Saved data entries:
'''
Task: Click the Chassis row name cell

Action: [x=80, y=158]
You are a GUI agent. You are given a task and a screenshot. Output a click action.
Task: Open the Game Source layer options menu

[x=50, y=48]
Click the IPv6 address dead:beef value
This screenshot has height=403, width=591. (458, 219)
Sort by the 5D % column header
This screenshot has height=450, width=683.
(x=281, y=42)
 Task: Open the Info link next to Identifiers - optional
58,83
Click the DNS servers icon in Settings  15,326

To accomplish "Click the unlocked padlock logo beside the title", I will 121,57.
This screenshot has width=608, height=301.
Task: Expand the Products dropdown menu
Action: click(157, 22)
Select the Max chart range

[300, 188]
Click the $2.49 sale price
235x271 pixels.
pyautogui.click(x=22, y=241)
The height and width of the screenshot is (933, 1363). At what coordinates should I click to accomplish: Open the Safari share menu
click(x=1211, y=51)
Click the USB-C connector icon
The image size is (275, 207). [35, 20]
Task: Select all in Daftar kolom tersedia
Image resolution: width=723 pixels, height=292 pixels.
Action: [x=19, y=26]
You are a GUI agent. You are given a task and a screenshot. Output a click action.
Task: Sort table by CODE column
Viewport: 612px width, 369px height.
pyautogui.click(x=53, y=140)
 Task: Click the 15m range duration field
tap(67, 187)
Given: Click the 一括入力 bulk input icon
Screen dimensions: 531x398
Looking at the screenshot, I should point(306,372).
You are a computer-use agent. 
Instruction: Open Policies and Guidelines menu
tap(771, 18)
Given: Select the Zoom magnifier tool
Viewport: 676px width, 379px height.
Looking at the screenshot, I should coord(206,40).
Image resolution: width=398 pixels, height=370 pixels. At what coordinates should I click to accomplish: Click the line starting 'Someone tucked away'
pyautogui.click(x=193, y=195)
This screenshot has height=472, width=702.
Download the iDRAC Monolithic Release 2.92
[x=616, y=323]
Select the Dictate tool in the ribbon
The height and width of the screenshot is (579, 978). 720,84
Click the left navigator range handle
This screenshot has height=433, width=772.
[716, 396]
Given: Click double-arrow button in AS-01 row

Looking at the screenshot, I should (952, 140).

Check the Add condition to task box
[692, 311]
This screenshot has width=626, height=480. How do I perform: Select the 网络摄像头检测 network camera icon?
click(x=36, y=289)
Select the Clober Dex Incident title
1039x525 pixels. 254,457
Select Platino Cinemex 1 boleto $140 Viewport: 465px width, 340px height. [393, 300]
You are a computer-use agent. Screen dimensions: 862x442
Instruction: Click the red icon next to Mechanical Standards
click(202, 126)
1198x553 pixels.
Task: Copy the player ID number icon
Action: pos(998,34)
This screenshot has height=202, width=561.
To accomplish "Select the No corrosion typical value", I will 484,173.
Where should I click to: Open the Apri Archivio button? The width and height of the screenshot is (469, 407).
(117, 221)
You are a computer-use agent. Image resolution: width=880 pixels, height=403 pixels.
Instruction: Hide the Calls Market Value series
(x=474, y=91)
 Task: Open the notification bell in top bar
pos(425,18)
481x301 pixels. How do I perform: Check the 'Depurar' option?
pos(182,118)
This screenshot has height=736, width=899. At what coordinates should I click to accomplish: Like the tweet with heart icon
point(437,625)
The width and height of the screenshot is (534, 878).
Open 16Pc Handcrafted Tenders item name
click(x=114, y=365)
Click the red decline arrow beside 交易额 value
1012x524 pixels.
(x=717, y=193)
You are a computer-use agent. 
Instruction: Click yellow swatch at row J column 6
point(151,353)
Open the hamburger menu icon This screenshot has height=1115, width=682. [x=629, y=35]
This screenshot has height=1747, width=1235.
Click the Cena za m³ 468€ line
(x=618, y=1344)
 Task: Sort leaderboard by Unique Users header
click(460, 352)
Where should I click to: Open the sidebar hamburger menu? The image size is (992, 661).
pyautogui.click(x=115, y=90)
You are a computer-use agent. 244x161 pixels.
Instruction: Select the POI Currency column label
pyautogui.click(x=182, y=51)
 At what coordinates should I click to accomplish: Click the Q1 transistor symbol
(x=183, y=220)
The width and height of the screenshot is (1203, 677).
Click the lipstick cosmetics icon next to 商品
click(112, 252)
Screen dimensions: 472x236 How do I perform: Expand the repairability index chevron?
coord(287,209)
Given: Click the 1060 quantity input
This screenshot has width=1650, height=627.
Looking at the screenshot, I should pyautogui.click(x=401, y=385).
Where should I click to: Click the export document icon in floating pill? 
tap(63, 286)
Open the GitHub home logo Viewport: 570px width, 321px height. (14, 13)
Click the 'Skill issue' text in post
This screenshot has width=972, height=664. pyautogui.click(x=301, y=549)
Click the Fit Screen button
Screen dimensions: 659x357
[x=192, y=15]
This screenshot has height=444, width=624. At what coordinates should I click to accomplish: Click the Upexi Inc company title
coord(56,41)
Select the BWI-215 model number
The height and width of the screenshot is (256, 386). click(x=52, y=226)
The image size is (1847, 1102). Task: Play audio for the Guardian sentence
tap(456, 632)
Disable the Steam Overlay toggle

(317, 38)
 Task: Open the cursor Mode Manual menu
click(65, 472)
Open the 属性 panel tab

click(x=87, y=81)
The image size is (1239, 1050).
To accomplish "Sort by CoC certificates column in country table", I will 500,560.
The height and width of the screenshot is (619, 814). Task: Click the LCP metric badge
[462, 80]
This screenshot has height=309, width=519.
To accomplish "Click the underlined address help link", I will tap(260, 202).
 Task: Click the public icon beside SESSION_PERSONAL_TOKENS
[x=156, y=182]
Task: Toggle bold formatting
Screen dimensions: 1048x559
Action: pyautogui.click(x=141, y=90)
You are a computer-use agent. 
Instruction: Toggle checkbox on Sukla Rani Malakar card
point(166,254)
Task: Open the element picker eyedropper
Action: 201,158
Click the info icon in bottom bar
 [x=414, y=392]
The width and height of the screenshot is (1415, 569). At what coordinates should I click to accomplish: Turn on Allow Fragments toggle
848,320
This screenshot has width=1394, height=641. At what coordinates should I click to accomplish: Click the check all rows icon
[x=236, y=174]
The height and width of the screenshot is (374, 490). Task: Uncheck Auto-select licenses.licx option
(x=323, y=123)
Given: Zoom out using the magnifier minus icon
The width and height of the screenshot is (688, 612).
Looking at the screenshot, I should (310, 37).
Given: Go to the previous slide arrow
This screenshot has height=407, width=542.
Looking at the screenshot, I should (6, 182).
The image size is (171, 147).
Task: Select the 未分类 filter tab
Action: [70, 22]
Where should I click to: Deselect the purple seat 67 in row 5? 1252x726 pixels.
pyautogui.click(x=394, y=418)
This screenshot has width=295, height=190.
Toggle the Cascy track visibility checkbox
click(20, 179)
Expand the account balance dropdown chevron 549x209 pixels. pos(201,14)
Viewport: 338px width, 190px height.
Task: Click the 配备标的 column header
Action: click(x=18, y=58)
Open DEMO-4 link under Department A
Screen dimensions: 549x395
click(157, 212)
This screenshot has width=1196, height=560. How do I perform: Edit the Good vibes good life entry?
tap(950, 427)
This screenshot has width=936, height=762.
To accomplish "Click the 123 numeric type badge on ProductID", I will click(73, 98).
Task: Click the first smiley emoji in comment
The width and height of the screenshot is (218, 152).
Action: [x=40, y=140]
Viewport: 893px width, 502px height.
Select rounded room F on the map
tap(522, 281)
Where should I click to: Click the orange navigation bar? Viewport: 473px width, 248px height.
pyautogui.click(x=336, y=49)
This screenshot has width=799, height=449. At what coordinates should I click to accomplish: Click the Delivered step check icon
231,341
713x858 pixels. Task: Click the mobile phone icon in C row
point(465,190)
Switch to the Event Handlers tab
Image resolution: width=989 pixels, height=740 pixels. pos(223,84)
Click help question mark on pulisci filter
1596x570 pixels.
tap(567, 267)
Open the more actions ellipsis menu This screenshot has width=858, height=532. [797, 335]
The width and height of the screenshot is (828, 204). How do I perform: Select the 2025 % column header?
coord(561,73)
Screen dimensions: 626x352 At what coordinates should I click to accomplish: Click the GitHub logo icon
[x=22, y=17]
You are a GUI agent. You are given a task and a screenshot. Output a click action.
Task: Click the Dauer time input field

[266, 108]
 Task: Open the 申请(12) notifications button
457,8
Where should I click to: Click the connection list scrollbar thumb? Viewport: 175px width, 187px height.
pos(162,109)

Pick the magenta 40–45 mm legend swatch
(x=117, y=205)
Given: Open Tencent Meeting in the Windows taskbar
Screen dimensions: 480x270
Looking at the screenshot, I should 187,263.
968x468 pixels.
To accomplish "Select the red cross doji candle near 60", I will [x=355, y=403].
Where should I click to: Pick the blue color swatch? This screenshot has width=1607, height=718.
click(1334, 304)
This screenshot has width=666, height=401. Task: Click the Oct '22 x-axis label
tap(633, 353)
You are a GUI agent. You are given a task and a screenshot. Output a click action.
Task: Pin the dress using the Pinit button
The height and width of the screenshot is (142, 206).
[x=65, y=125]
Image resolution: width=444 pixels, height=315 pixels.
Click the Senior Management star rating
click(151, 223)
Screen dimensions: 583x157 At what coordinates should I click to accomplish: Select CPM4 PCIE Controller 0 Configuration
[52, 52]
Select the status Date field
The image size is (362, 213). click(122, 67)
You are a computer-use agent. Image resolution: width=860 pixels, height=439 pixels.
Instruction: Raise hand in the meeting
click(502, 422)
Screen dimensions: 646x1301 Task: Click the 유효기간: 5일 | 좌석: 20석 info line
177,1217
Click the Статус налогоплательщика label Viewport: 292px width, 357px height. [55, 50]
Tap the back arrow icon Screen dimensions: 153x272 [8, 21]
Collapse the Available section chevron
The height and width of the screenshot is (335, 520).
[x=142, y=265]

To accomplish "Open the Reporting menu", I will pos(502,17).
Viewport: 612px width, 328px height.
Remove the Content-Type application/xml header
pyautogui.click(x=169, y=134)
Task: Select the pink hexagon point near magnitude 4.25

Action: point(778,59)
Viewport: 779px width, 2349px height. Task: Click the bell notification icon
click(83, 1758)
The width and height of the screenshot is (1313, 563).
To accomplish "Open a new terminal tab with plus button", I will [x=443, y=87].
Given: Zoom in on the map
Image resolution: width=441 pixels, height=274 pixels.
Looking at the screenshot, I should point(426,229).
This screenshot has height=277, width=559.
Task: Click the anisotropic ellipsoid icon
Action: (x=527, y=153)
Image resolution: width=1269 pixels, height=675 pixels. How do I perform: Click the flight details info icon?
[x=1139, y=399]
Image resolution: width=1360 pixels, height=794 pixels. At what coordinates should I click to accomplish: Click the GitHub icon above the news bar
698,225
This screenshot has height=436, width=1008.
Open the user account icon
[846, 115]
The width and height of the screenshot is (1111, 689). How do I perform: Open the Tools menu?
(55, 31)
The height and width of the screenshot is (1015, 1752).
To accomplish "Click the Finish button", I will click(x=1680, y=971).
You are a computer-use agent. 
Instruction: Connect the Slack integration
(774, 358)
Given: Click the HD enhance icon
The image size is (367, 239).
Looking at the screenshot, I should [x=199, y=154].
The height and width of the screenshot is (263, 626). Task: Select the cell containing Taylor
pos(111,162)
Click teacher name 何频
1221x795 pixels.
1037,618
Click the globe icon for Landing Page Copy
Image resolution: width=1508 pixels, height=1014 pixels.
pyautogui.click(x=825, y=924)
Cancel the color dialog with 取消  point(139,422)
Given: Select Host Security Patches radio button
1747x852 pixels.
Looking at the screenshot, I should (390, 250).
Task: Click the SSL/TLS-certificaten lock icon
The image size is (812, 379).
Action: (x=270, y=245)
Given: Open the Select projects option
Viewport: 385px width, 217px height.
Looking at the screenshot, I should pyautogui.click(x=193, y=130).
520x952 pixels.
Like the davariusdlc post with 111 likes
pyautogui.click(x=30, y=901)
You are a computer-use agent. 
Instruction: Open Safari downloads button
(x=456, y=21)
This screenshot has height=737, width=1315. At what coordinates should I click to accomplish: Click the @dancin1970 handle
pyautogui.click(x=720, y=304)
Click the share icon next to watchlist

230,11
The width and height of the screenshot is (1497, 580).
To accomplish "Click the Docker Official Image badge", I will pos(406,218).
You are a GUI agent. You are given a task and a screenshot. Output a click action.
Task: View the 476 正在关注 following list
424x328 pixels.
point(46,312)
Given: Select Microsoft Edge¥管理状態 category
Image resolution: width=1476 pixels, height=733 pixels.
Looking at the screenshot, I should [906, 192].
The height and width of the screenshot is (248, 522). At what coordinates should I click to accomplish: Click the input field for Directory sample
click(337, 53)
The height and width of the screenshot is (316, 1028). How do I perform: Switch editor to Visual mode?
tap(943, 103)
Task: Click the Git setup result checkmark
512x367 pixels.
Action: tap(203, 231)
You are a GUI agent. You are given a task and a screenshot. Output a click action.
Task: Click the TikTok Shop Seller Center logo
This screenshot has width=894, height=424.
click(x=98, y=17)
'''
EXERCISE: Scan the entries and show every line in which the word "Zoom" is found.

TASK ANSWER:
Given: Select the Zoom magnifier tool
Given: Zoom out using the magnifier minus icon
Given: Zoom in on the map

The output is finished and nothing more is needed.